But when these women started to ascend the corporate ladder, many found that their aspirations of career success forced them to place their maternal instincts on hold. As Joan Williams recently wrote in the Harvard Women's Law Journal, "Many women never get near" the top because "they are stopped long before by the maternal wall."

National statistics confirm this groundswell of female discontent with the corporate rat race. According to recent US Census figures, nearly 10.6 million kids were being raised by full-time stay-at-home moms, up 13% in a decade. And the number of new mothers who go back to work fell from a high of 59% in 1998 to 55% two years later.

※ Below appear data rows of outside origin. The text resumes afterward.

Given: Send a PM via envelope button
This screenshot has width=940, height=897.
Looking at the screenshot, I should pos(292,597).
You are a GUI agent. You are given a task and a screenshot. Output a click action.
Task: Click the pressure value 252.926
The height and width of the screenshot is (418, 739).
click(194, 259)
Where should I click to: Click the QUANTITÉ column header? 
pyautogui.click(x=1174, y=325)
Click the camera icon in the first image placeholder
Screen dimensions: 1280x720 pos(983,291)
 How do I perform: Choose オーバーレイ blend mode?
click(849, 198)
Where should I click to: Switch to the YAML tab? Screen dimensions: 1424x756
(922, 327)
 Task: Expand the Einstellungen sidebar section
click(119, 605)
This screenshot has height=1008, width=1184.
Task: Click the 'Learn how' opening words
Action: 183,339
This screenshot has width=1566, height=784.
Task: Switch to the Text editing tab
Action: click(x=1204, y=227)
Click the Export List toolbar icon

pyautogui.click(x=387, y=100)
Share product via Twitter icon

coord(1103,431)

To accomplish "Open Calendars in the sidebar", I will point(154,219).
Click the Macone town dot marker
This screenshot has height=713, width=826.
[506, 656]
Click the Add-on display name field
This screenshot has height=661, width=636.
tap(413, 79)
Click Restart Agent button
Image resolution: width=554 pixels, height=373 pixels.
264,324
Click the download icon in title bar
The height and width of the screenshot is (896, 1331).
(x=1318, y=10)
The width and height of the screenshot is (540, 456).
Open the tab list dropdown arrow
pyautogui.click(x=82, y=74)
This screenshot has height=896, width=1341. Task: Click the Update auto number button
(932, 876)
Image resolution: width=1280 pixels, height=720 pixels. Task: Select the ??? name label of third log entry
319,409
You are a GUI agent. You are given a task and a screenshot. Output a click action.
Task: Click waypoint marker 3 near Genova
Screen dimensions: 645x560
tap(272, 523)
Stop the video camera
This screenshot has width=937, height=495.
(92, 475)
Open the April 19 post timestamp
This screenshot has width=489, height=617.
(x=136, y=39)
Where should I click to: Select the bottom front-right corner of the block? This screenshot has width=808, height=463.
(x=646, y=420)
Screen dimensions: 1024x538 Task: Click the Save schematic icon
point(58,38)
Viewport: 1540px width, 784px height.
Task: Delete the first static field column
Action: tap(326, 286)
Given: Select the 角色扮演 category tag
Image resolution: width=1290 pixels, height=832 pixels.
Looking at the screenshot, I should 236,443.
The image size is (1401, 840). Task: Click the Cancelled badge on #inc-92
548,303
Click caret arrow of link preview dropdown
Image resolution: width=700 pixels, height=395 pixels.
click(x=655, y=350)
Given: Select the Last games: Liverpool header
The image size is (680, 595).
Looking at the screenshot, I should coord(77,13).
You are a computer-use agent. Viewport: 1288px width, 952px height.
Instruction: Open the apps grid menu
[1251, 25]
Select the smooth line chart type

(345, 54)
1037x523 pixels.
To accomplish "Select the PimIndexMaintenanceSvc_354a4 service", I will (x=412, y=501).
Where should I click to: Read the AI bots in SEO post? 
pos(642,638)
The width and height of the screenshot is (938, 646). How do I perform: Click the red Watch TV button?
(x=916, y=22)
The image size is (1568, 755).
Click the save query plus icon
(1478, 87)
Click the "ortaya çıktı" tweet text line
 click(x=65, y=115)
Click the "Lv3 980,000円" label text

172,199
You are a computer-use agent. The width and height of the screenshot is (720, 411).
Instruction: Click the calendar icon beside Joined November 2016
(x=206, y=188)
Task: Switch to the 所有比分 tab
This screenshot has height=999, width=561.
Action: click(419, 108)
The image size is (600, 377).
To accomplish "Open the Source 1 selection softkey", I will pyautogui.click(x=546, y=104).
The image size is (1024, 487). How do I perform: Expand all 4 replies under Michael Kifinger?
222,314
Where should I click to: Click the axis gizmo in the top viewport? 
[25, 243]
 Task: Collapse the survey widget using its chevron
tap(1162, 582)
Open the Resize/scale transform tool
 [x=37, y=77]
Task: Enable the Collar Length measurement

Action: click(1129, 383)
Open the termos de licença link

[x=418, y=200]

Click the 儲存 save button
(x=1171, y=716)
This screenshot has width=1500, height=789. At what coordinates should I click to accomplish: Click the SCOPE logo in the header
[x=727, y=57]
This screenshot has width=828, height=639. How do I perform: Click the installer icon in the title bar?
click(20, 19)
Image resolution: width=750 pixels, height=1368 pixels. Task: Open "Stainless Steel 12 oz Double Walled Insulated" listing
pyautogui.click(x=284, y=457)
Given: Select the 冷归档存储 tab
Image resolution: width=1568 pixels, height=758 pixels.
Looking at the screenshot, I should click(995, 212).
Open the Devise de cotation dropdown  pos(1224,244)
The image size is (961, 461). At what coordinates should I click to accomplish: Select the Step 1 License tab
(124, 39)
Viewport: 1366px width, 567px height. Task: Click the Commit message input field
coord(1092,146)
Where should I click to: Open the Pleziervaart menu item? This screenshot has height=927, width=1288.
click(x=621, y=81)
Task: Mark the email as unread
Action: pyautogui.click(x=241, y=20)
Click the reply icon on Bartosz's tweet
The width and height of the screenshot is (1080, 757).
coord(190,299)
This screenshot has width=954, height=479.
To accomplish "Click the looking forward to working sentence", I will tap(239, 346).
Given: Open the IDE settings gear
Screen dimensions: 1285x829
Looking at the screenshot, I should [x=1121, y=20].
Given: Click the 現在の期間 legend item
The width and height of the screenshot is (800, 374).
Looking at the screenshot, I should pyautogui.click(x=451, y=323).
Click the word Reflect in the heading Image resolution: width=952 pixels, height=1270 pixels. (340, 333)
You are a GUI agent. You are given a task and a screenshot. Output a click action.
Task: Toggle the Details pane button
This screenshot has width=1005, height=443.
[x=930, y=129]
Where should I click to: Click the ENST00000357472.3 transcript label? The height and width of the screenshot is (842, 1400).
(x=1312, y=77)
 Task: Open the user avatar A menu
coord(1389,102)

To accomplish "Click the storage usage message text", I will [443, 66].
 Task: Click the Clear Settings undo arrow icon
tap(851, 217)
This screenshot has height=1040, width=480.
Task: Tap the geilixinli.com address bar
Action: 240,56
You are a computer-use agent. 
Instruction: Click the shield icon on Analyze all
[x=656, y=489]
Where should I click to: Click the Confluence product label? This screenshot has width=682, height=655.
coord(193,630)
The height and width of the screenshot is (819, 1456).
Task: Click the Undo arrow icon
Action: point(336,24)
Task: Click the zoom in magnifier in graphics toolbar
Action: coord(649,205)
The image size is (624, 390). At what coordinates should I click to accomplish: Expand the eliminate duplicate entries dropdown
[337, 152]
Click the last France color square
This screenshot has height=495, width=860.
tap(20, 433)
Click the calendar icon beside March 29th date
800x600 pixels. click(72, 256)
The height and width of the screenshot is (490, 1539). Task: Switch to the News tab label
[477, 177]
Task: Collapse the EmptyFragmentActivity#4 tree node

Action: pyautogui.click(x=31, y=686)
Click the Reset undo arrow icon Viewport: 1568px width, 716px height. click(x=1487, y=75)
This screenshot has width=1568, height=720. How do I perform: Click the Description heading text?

The worst news for the Sisterhood is that women have gotten organized against gender feminism:

  • In 2002 the Concerned Women of America played a major role in blocking passage of the UN Convention on the Elimination of Discrimation Against Women in the US Congress.
  • The Clare Luce Booth Institute openly ridicules "the feminist premise that women are victims in an oppressive patriarchal society."
  • The Independent Women's Forum has taken an even more aggressive approach to their anti-feminist campaign. Last May 15, the IWF threw down this challenge: "Memo to NOW: Be Afraid, Be Very Afraid."

So have you ever wondered why growing numbers of women are speaking out against fem-socialism? Simple -- because radical feminism tramples on the most basic instincts and needs of women.